I've been waiting for this change for the last 40 years. It's about time.


Will it though? It seems like the "free market" and political maneuvers might be able to keep the energy costs elevated, similar to what OPEC is currently doing for oil.


It seems to me that monopolising solar will be a lot harder than monopolising oil, because of the substantially lower overhead and resource competition.


Also solar doesn't have refining/transport bottlenecks: https://en.wikipedia.org/wiki/Railroad_Commission_of_Texas#E...


It has weather/season/storage/transport bottlenecks.


Not really. The most important part is already monopolized: transport. Then we have storage, which is not monopolized yet because there's very little of it. My bet is that the transport monopoly will take over storage as well.


> The resources needed to produce solar cells and plant them on solar farms are silicon-rich sand, sunny places and human ingenuity, all three of which are abundant.

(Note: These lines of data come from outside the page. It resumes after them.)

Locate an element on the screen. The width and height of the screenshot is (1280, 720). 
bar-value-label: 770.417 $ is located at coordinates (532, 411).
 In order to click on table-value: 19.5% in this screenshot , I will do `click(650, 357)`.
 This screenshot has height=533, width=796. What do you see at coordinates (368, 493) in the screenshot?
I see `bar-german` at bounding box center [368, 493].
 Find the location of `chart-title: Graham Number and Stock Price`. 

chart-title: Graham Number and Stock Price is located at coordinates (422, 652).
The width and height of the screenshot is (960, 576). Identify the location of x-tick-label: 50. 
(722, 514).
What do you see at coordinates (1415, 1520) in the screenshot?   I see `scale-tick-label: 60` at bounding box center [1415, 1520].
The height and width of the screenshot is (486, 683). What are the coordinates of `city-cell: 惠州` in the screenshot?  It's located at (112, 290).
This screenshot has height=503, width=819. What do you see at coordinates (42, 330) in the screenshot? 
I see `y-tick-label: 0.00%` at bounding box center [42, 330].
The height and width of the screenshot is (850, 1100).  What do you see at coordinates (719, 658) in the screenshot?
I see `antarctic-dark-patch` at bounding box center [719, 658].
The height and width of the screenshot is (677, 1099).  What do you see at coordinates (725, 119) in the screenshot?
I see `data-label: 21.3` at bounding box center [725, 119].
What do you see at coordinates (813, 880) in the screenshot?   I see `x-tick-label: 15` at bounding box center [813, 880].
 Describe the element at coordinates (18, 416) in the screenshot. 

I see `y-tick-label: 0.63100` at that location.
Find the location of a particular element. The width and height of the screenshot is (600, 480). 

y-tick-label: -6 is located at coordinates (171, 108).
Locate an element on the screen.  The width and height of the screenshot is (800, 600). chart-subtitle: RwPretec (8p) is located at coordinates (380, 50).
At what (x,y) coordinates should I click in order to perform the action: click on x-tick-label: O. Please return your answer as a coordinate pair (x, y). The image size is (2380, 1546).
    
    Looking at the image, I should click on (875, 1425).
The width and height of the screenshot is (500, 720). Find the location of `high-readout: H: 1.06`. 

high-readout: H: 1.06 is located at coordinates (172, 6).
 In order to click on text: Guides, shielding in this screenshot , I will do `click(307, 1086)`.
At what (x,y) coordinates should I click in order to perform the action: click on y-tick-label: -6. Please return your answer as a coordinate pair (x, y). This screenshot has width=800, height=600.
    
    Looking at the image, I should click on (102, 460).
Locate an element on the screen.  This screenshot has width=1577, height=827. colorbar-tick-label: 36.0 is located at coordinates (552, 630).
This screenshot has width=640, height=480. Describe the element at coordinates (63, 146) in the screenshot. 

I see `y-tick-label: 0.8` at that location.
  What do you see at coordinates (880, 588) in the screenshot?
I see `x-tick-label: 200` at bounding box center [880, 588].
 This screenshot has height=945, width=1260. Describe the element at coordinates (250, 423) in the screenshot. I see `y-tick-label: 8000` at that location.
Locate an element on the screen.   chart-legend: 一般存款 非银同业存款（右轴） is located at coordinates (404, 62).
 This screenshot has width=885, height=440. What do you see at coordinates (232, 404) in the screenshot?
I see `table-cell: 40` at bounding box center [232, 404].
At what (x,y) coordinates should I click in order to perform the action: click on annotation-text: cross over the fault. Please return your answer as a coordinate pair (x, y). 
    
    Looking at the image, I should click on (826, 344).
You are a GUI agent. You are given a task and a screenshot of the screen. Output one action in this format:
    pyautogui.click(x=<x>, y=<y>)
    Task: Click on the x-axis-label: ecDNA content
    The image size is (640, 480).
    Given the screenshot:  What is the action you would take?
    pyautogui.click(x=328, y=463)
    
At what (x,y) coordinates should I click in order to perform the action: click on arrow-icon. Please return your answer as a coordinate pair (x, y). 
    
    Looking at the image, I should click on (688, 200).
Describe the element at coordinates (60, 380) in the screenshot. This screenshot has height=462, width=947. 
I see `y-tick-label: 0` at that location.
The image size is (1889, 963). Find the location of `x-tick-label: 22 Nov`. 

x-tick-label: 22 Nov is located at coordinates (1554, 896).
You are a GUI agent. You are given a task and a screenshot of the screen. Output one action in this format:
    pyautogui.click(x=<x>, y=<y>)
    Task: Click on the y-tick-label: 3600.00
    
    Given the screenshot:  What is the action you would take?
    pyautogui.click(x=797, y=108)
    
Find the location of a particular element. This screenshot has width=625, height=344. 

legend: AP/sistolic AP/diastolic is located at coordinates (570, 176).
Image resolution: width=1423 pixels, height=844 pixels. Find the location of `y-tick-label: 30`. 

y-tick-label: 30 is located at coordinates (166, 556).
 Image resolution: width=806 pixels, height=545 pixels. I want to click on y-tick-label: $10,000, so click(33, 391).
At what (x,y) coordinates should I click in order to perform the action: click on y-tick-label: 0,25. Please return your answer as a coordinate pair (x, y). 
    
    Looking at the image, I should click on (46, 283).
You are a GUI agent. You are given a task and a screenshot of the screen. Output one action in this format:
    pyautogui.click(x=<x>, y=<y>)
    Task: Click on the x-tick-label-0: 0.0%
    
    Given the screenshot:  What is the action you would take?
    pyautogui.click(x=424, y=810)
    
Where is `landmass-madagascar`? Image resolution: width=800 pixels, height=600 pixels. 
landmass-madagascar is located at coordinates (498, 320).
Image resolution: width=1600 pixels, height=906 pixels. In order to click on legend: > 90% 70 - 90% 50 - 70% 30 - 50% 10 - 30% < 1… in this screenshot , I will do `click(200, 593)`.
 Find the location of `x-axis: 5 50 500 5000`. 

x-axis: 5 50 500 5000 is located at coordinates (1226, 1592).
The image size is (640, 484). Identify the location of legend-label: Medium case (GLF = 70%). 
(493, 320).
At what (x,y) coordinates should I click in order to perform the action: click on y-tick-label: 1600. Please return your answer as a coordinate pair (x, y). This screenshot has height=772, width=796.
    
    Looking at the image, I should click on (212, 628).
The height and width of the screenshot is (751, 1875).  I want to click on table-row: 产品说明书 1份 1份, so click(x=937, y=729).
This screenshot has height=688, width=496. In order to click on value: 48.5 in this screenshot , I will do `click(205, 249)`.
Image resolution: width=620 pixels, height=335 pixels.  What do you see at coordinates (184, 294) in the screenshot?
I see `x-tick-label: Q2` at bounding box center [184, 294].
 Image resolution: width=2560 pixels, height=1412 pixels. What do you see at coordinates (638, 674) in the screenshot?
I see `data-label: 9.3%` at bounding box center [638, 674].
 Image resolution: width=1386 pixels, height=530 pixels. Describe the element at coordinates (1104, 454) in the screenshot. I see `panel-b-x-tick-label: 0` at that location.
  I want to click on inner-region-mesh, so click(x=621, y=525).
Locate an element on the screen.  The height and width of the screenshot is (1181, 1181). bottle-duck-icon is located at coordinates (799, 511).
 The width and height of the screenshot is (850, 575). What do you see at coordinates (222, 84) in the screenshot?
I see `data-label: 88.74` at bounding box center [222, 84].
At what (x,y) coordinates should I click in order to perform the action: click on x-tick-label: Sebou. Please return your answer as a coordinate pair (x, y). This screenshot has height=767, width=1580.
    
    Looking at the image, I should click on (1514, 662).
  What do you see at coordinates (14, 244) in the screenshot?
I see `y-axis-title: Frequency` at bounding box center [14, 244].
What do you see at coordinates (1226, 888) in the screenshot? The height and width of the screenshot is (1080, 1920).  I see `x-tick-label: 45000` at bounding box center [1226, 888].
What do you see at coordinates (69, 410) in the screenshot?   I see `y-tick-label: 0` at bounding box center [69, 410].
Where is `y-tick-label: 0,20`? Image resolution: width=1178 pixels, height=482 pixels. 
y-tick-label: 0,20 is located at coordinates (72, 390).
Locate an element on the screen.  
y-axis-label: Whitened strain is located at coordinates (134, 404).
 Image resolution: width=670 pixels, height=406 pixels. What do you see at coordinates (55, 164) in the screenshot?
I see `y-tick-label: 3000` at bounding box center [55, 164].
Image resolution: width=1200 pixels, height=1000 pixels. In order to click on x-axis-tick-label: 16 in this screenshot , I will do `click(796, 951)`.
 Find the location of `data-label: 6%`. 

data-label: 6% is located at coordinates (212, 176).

The last one reminds me of a quote attributed to Einstein [1]:

> Two things are infinite, the universe and human stupidity, and I am not yet completely sure about the universe.

[1] https://skeptics.stackexchange.com/questions/18140/did-einst...


However Einstein's model predicts a universe which is finite but unbounded.


How does that work?


Plenty of geometries are finite but unbounded, the simplest is a circle.


It wraps around? The surface of the earth is also finite but unbounded (as a 2D space).